===== Data records =====

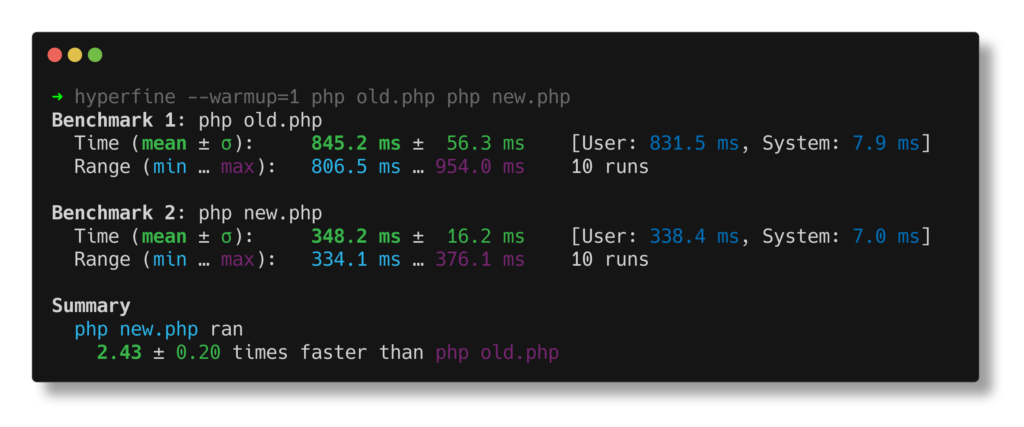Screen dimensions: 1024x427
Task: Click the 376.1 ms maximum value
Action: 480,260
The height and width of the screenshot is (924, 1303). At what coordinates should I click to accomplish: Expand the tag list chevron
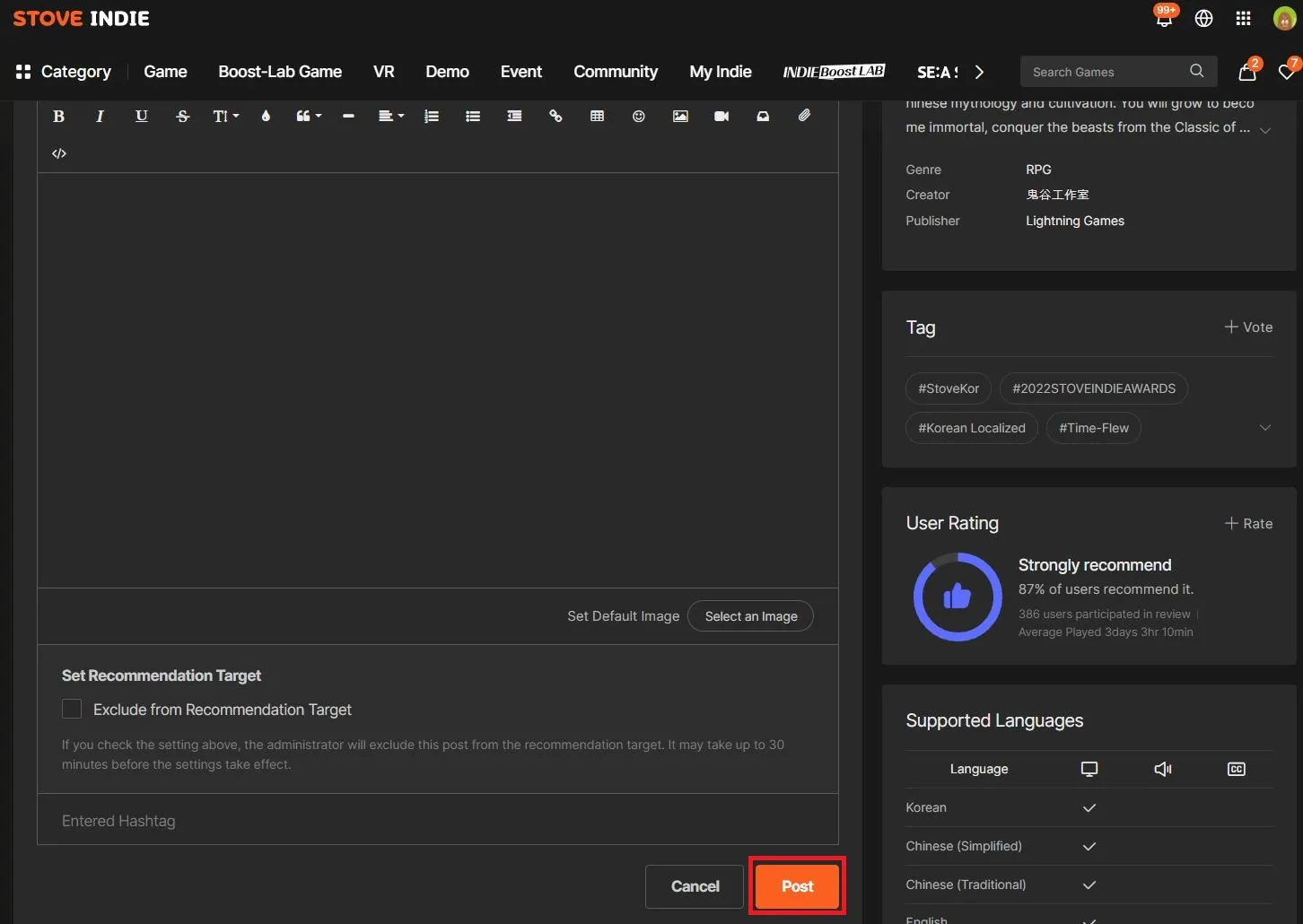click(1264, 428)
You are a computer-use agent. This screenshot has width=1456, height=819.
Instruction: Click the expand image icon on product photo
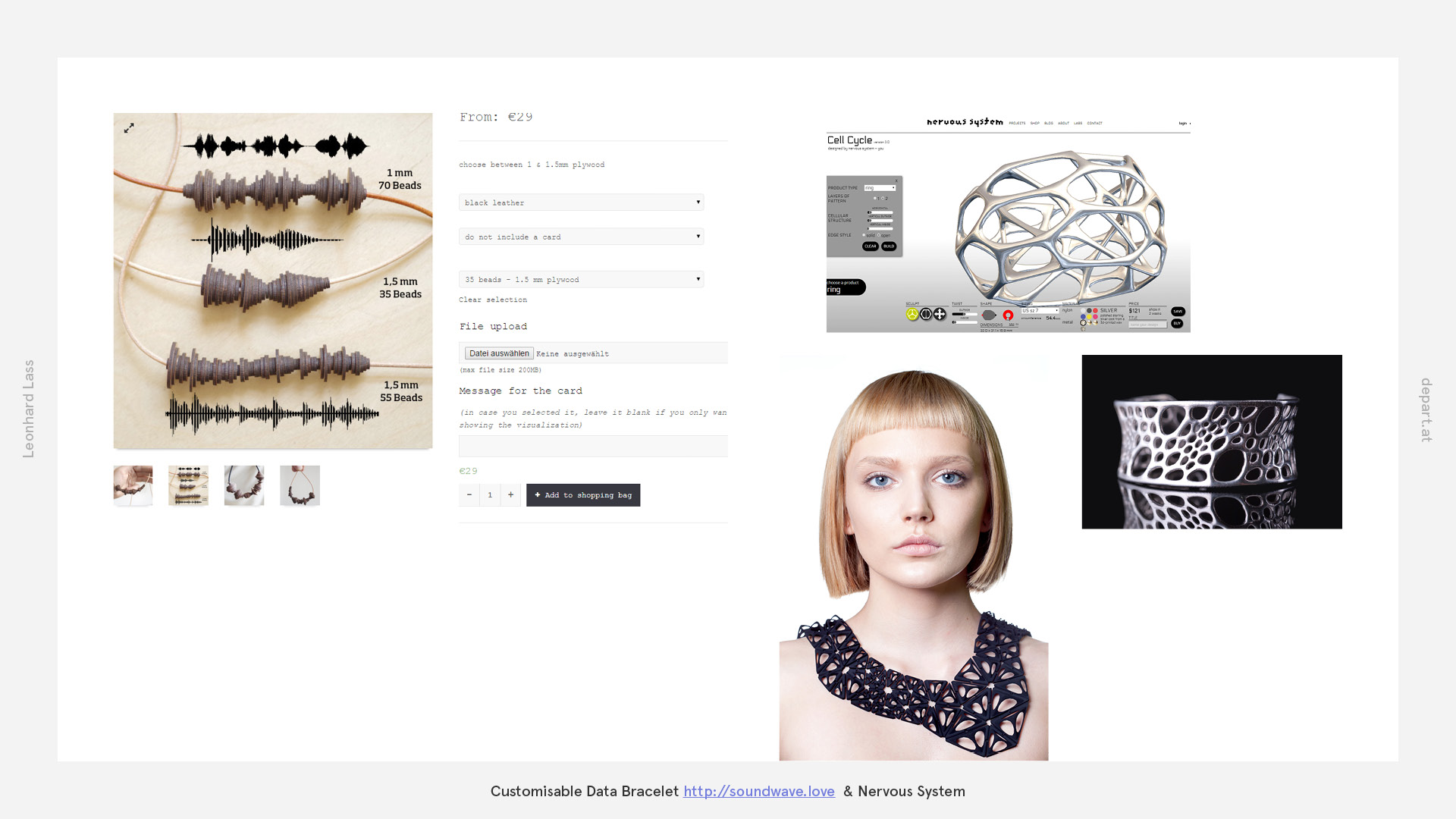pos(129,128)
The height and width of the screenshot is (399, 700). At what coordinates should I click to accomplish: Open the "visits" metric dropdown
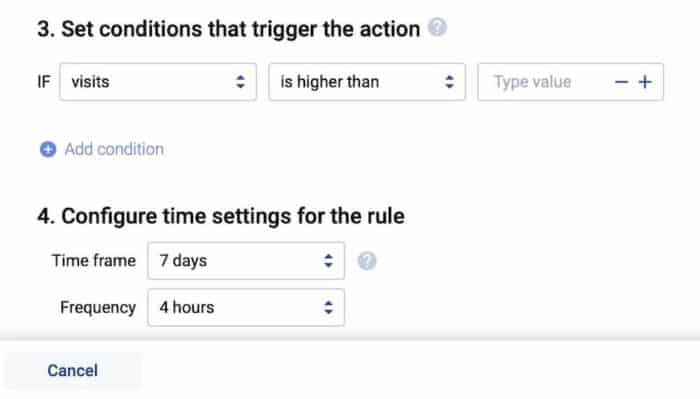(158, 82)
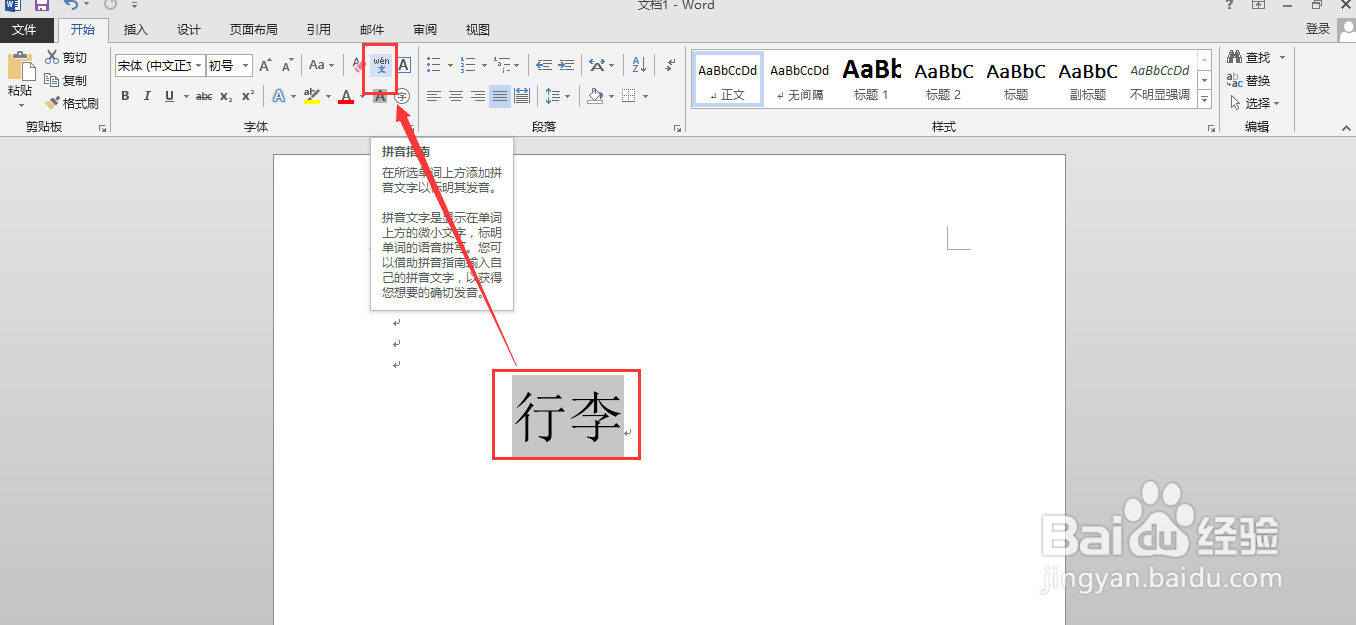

=====
===== Data records =====

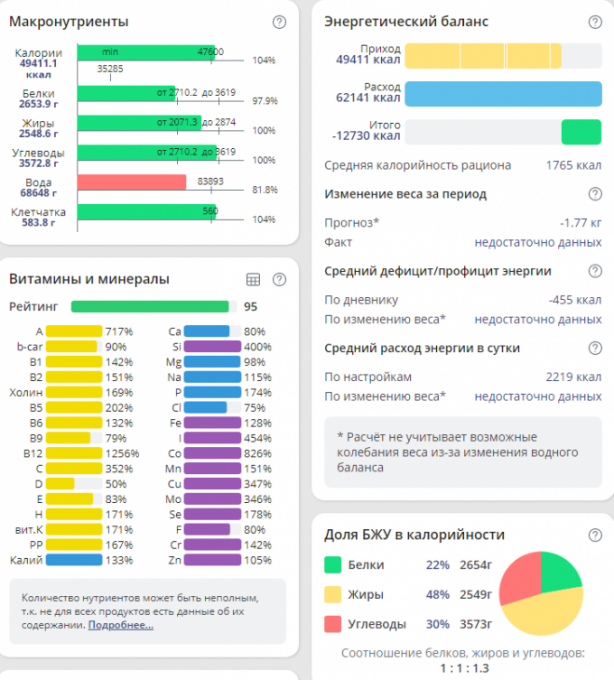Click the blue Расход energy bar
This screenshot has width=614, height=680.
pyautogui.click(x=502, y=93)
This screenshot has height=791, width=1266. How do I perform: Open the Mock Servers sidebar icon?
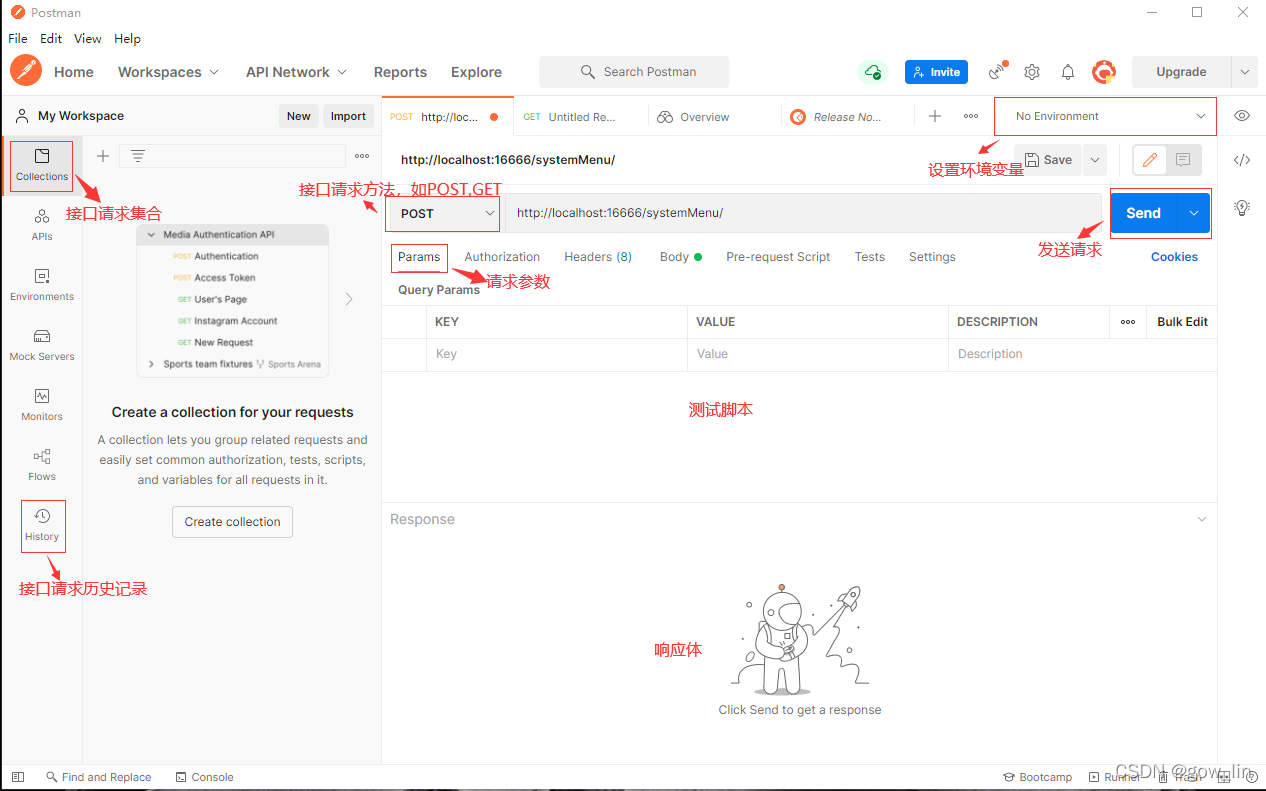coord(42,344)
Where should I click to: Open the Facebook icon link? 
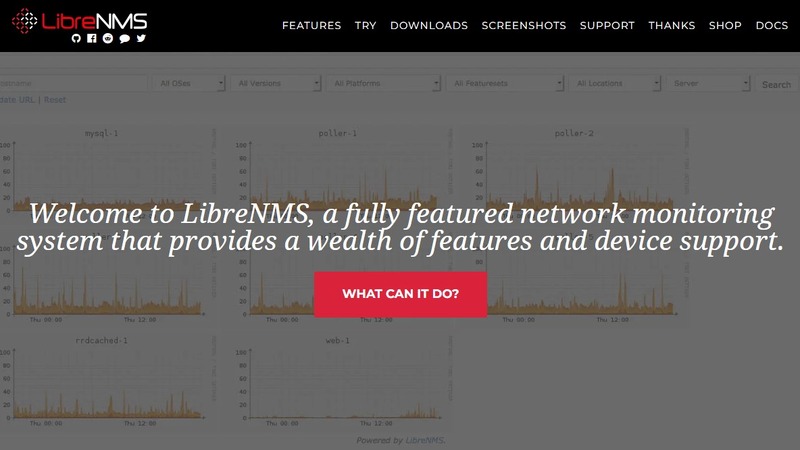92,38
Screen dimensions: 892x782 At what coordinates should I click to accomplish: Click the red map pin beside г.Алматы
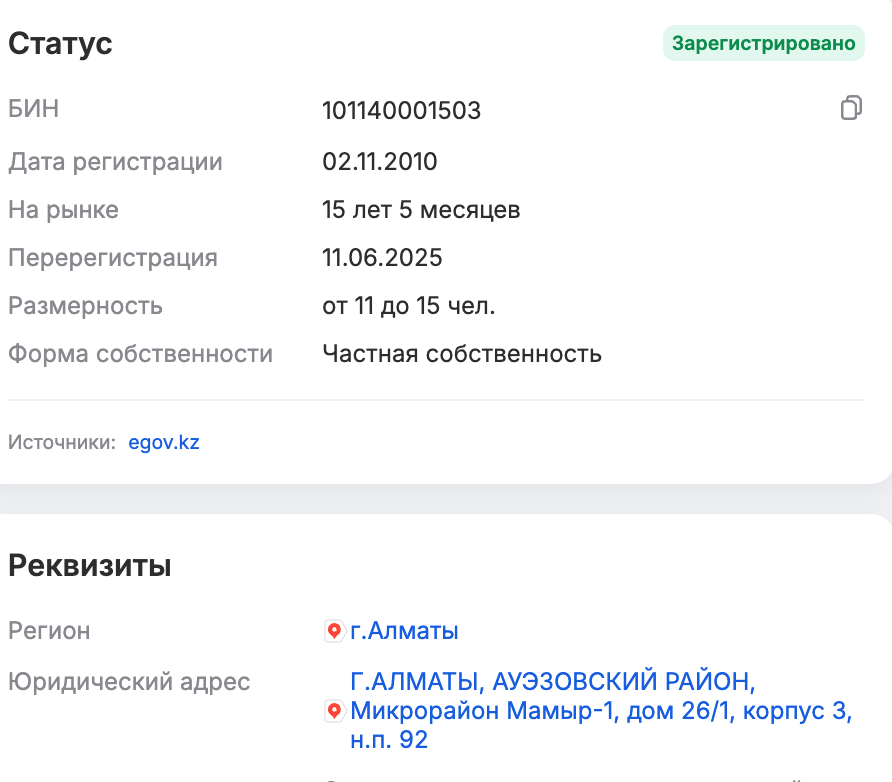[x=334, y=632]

=====
===== Data records =====

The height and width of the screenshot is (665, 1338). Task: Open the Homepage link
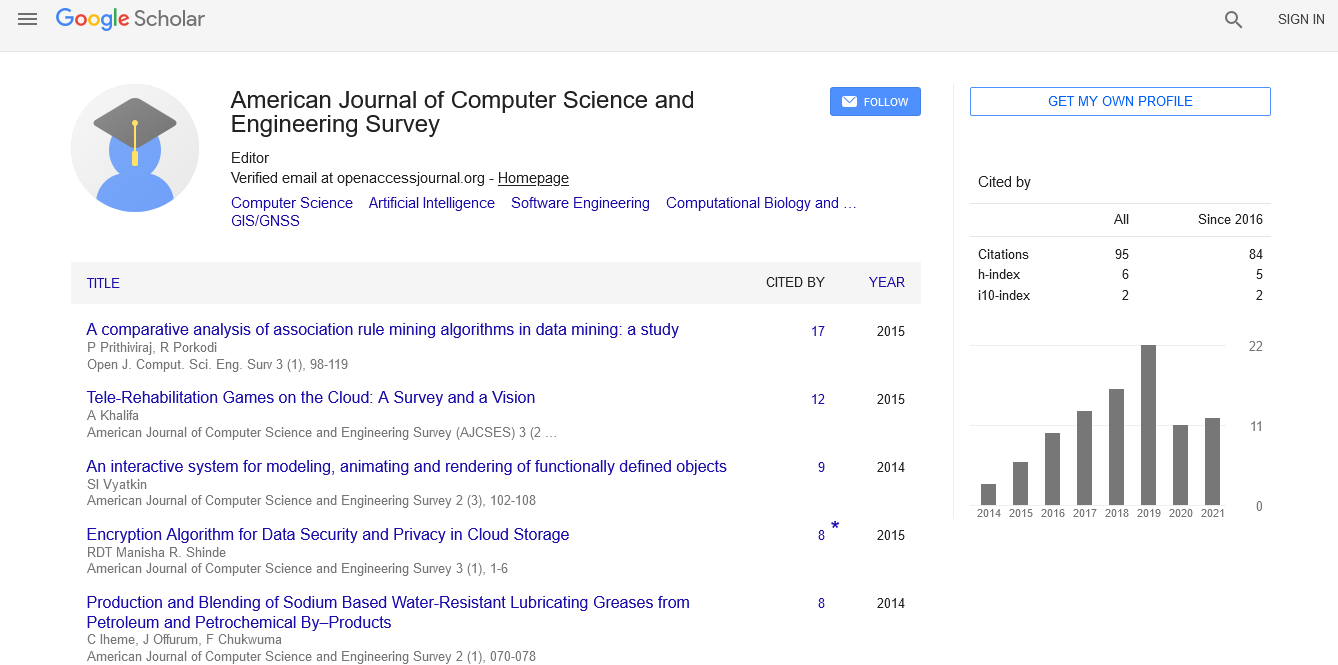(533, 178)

=====

- _Description of the task_: Arrange the material from the line with "Where should I" up to and including the line with "[x=334, y=632]" as a two-column CSV with the headers instruction and click_point. Each row should pair a text with its answer, both in quoted fields with line breaks turned into spaces, and the pictures should be left out.

- _Exercise result_:
instruction,click_point
"Where should I click to: Open the Facebook icon link?","92,38"
"Screen dimensions: 892x782 At what coordinates should I click to accomplish: Click the red map pin beside г.Алматы","[x=334, y=632]"